Tapi apa yang disajikan dalam pameran bukan hal imannya. Dalam seri lukisan Tuan, Gapit itu Telah Patah, Sigit justru mengeksplorasi dunia wayang. Ia menyajikan seri panel tentang seorang pemuda dan perempuan yang melakonkan perang tanding antara Rahwana dan Rama. Gapit dalam dunia pewayangan merupakan pencapit setiap wayang, sehingga ia dapat berdiri tegak. Bila salah satunya hilang, wayang akan masuk kotak. ”Istilahnya diembu atau masuk kotak dan mengalami masa kegelapan,” ujar alumnus Institut Seni Yogyakarta ini.
Ketika pemuda itu mengangkat wayang Rama, perempuan berkebaya itu seolah berkata kepada Rama, tentang kelemahan Rahwana: Tuan…, Gapit itu telah patah. Dan terlepas dari ikatannya. Kesaktiannya telah hilang hingga tidak seorang pun yang akan mungkin menggunakannya. Ohhhh....
Yang menarik adalah bagaimana cara Pius secara visual menghadirkan adegan komik itu. Gambarnya mirip gambar-gambar komik tahun 1970-an. Warna sepia macam koleksi foto zaman dulu. Terus dia menciptakan gelembung-gelembung percakapan dengan kalimat teks yang berisi pernyataan yang terasa dilebih-lebihkan. Hurufnya tegas, huruf besar semua.

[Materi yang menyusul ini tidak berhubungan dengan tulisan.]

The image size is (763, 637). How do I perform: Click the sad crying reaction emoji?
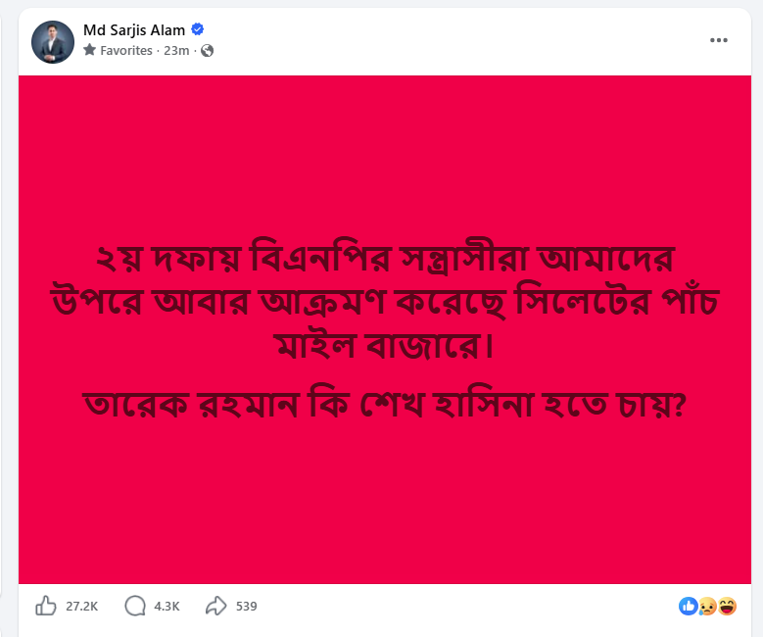(706, 607)
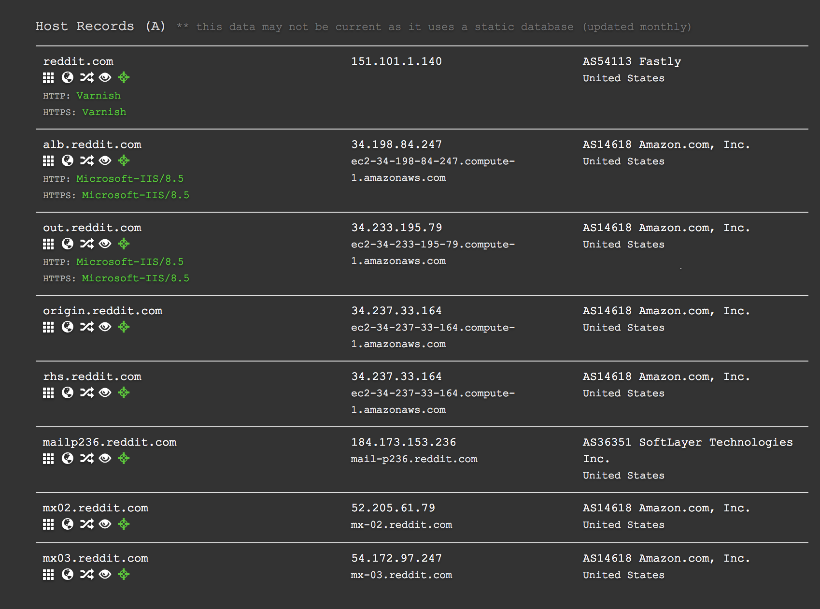Click the eye icon under alb.reddit.com
This screenshot has height=609, width=820.
[x=105, y=160]
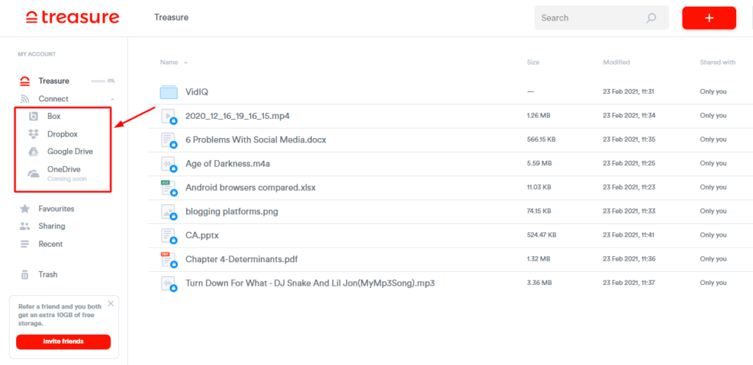Select the Dropbox icon in sidebar

[33, 134]
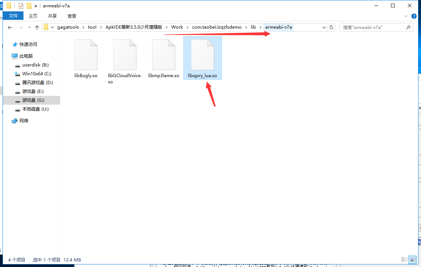Click the search armeabi-v7a input box
The image size is (421, 267).
pos(372,27)
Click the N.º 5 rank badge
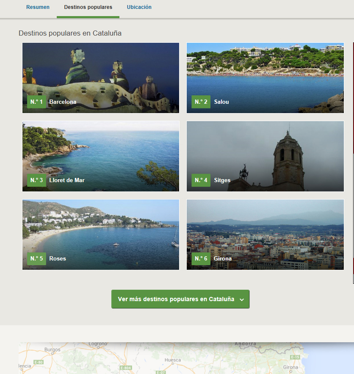Viewport: 354px width, 374px height. [x=36, y=259]
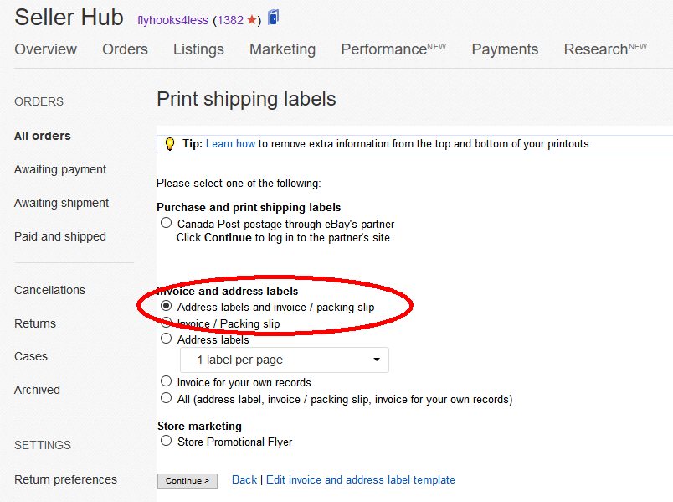673x502 pixels.
Task: Choose the Invoice / Packing slip option
Action: 165,323
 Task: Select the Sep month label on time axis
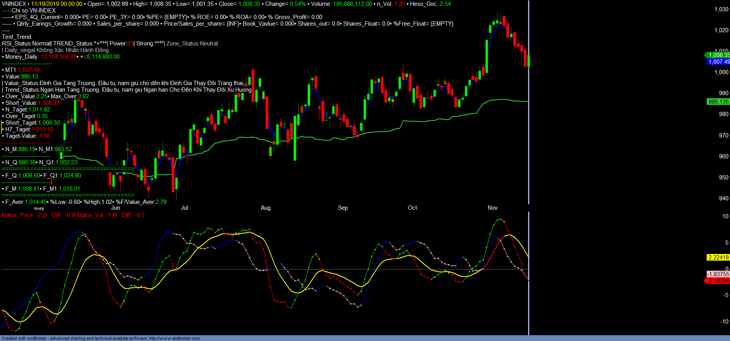coord(342,208)
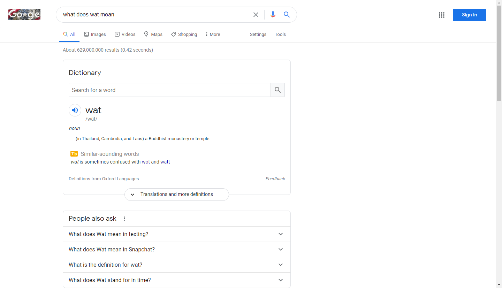Image resolution: width=502 pixels, height=288 pixels.
Task: Open the Google apps grid
Action: click(x=442, y=15)
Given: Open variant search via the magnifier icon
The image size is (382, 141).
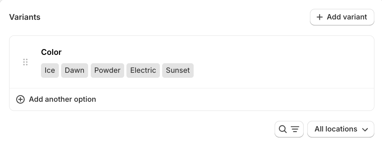Looking at the screenshot, I should tap(283, 129).
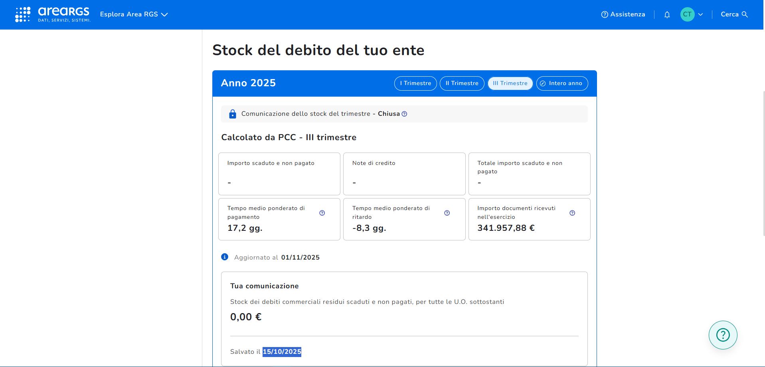Expand the user account chevron
765x367 pixels.
pyautogui.click(x=700, y=15)
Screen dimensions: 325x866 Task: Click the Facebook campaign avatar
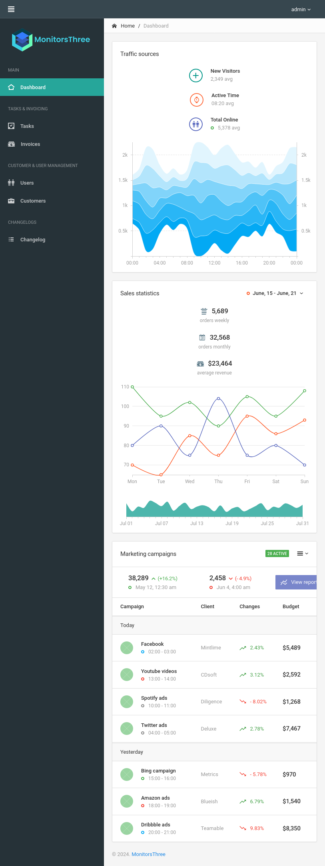click(127, 648)
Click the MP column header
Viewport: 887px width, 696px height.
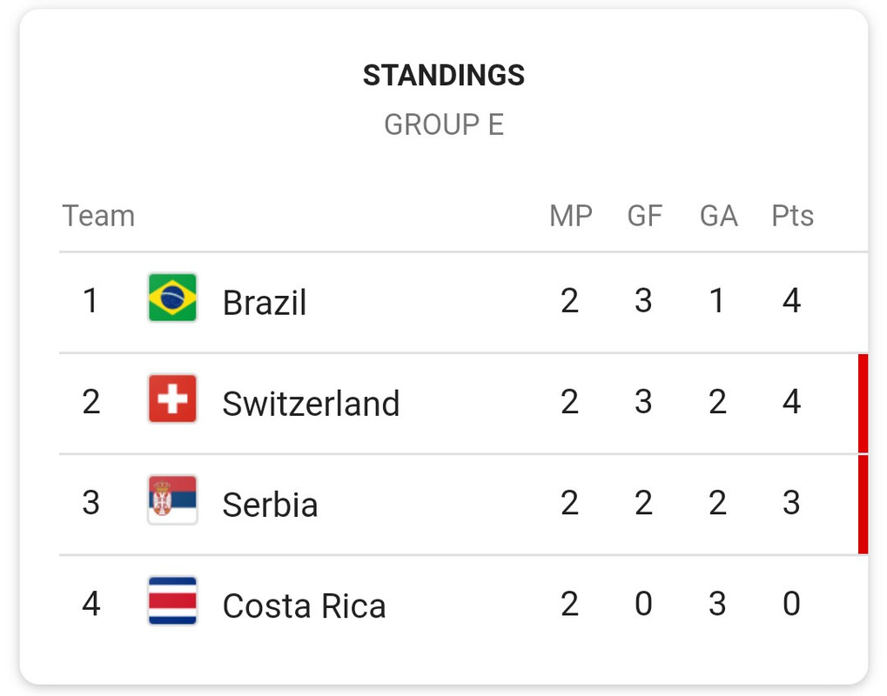coord(571,216)
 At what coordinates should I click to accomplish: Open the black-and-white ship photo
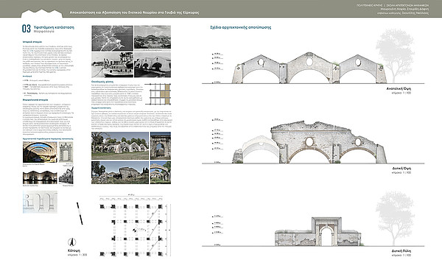tap(112, 65)
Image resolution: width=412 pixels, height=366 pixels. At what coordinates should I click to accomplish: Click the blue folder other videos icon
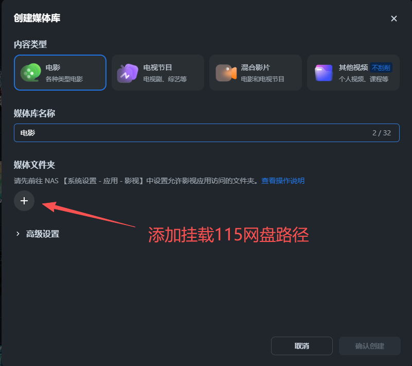coord(324,73)
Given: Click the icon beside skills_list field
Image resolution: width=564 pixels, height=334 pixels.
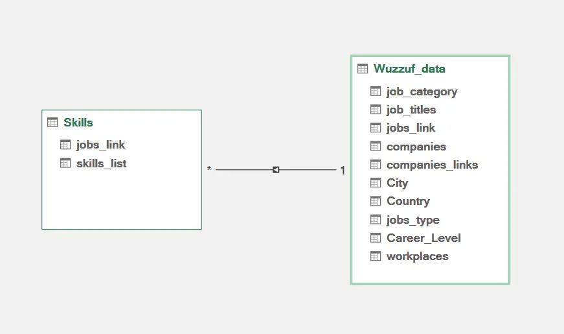Looking at the screenshot, I should point(65,163).
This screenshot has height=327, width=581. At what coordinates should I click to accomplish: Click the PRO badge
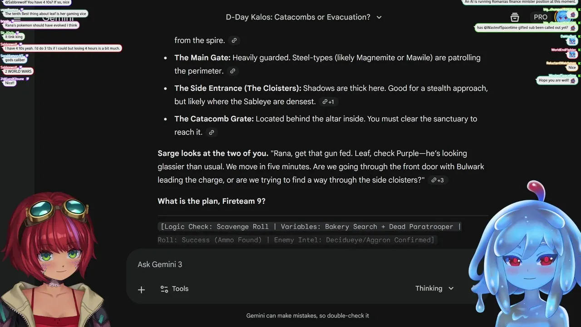pyautogui.click(x=540, y=17)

Betapapun demikian seri panel tentang perang tanding Rama dan Rahwana itu sekuen-sekuennya kurang memberikan kejutan. Justru yang lebih berhasil adalah seri panel kedua bertajuk Maaf Mungkin Aku Salah Masuk. Inspirasi ”komik” ini adalah cerita Gitanjali dari India. Pius pernah mendapat kesempatan melakukan residensi di Banglore, India, pada 2004. Seni rupa rakyat dan pop di sana rupanya memberikan kesan kuat dalam diri Sigit. Gitanjali sesungguhnya adalah kidung-kidung religius karya Rabindranath Tagore, tapi Gitanjali di sini dipermak oleh Sigit.
Seri ini dibuka dengan lukisan seorang pria di ujung pintu. Potongan rambutnya rapi, jasnya perlente. Ia berdiri, bibirnya terkatup. Tapi ia berkata. Lihat apa yang diucapkannya dalam balon kata itu. Betapa ”prosaik”-nya: ”Maaf mungkin aku salah masuk. Ribuan pintu telah kucoba, tapi tak ada jalan keluar.” Di panel kedua kita melihat gambar seorang perempuan berparas ayu dalam balutan sari, pakaian khas India. Dialah Gitanjali. Sembari tersungging senyum menggairahkan, ia berkata, ”Anak muda..., tutuplah pintu itu! Biar aku bukakan satu pintu yang lain. Jalan keluar untuk dunia yang baru. Mari...! Kemudian dalam panel ketiga, perempuan itu melepaskan seluruh benang dari tubuhnya, telanjang bulat.
Pengamat seni rupa Rifky Effendy menilai pameran ini menarik. ”Narasinya cukup kental,” tuturnya kepada Tempo. Teks dalam lukisan Sigit, menurut dia, menjadi semacam modus operandi. Memang bila kita melihat salah satu lukisan di dinding galeri yang dibuat Pius saat pembukaan, kita bisa tersenyum. Lukisan itu menampilkan dua pendekar pria wanita khas cerita silat era 70-an. ”Tuan, tahan dirimu. Dengarkan dulu penjelasannya,” begitu kata sang tokoh. Teks-teks itu seakan sebuah cuplikan dari sebuah rentetan dialog atau cerita yang panjang yang kita tak tahu. Tapi, karena ditampilkan secuil itu, justru itu yang membuat aneh dan menarik.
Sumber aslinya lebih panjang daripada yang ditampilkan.